**Extract to read:**
********************
I just care about the access times, price and size. Everything else...okay whatever.

Will look forward to the results and hopefully we'll have some interesting distinguishable data. (fingers crossed)

I also just wish sites would quit posting up extensive RAM reviews. Waste of life.
 
I'm all for it. Synthetic benchmarks are close to being worthless IMO.
 
I just care about the access times, price and size. Everything else...okay whatever.

Will look forward to the results and hopefully we'll have some interesting distinguishable data. (fingers crossed)

I also just wish sites would quit posting up extensive RAM reviews. Waste of life.

By size you mean capacity and not physical size I presume?
 
I just care about the access times, price and size. Everything else...okay whatever.

Will look forward to the results and hopefully we'll have some interesting distinguishable data. (fingers crossed)

I also just wish sites would quit posting up extensive RAM reviews. Waste of life.

^This. I want simple, side by side comparisons showing time saving advantages. Including performance/endurance loss over the drives lifetime, since thats the biggest worry from my customers. A drive is rated @ 70GB/Day for 5 Years? Do your best to write 128TB worth of data on and off the drive (how long would that take? A few days? I dunno..) and see how it performs.

Personally I'd like a benchmark showing what drive will get me loaded into a game of Natural Selection 2 faster :O I have two Samsung 840 pros in raid 0 and it's still a bitch >_<
 
Last edited:
What I would like to see is getting away from industry 'standard' testing protocols and move to benchmarks that implement lifecycle, lifespan, access times, write times, and how error correction compares from tradition HD's to SSD'. Maybe a way to show degradation over time?
********************
**Aim of the exercise:**
Answer these questions from the SSD benchmark thread above:
1. Which three things does the first poster say they care about?
2. What daily write rating, over what period, is given as an example drive rating?
3. Which drives does the poster wanting to load into Natural Selection 2 faster own, and how are they set up?

**Information provided:**
********************
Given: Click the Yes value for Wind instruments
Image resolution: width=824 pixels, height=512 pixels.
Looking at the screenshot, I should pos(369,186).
********************
**Finished exercise:**
1. Access times, price and size.
2. 70GB per day for 5 years.
3. Two Samsung 840 Pros, in RAID 0.